Menurutnya, Polri melakukan koordinasi hingga Polda sampai Polsek, dari Ibu Kota Provinsi, sampai dengan daerah kabupaten. Setiap pimpinan di wilayah, seperti Kapolda, Kapolres dan Kapolsek, harus memantau dan memastikan distribusi logistik berjalan aman dan lancar.
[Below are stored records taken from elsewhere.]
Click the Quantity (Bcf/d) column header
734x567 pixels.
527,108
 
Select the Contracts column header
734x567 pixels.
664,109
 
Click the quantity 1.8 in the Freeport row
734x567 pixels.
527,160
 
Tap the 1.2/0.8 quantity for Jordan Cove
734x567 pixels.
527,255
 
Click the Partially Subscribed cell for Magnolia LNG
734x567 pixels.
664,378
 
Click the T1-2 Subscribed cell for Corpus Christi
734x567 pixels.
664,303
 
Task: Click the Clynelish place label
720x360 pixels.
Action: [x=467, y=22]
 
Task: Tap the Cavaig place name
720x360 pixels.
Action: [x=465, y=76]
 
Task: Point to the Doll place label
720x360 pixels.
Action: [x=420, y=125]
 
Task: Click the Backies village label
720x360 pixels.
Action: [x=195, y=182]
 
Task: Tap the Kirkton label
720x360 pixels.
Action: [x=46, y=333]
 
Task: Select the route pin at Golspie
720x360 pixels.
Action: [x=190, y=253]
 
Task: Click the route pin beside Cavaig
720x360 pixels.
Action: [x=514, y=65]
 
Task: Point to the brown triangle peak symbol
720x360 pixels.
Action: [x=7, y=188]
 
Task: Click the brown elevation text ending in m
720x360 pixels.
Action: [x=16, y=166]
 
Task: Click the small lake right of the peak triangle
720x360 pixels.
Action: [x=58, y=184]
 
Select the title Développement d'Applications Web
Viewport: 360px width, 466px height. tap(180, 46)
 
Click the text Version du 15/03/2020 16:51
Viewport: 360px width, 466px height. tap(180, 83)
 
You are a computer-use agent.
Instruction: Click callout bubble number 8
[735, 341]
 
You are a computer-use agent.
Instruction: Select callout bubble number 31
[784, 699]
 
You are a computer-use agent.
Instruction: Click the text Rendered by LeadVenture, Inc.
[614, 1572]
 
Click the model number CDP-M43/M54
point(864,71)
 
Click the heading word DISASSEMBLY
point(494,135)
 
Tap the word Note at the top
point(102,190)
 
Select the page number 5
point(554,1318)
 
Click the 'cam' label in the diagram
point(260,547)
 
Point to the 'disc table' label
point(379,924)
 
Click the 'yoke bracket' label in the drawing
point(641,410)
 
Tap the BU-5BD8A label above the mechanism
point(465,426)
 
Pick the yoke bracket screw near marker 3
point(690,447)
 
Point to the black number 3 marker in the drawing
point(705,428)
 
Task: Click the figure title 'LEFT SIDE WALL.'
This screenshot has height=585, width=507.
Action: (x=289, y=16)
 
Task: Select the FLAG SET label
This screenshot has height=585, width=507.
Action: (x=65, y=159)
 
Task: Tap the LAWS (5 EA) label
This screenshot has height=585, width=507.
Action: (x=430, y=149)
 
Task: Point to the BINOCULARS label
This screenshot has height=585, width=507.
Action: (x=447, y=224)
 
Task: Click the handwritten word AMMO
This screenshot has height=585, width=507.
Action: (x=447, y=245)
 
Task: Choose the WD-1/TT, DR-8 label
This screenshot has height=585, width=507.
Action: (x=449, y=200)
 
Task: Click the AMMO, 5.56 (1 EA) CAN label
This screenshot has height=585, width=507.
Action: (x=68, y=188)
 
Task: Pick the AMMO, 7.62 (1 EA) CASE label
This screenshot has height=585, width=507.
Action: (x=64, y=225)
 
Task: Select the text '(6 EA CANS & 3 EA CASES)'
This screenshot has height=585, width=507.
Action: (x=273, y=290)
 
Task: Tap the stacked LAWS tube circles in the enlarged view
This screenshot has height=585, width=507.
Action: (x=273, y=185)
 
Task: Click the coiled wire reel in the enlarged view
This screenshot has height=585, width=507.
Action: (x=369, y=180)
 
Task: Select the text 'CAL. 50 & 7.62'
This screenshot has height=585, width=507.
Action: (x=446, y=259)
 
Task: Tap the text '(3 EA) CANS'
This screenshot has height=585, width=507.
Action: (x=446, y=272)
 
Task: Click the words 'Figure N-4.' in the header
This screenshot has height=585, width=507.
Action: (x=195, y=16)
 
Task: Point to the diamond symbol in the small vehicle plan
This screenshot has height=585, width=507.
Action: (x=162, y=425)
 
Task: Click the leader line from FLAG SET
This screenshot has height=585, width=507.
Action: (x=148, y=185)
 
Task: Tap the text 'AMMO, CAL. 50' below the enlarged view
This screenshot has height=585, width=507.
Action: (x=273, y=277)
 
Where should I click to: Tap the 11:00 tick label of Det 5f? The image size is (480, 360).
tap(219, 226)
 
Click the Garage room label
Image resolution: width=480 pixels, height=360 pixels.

" Mulai pengamanan dari pusat kemudian komunikasi dengan kepolisian daerah, dari Ibu Kota Provinsi, sampai dengan daerah Kabupaten, setiap pimpinan di wilayah Kapolda Kapolres, Kapolsek, harus dipastikan memantau dan monitor distribusi logistik dan harus terjun langsung tentu dengan KPU daerah, Bawaslu daerah dan juga aparat keamanan terkait dan TNI," ungkapnya. 

Polri telah melakukan sejumlah langkah untuk memastikan logistik pemilu 2024 tepat prosedur, tepat jumlahnya dan tepat waktunya.

" Operasi Mantap Brata dilakukan pengamanan termasuk daerah, secara teknis di daerah melakukan koordinasi dengan KPUD Bawaslu dan aparat keamanan setempat, mengecek baik jumlah kotak suara DPR RI, DPD, DPRD, DPRD provinsi, DPRD kabupaten dan juga pemilihan kepala daerah, ini juga harus dipastikan sampai kotak suara tiba di gudang logistik KPU daerah masing masing, mengecek berapa surat suara, kotak suara yang diterima masing masing daerah," sebutnya. 

Ramadhan mengimbau kepada seluruh lapisan masyarakat untuk bersama menjaga stabilitas keamanan dalam rangka Pemilu 2024.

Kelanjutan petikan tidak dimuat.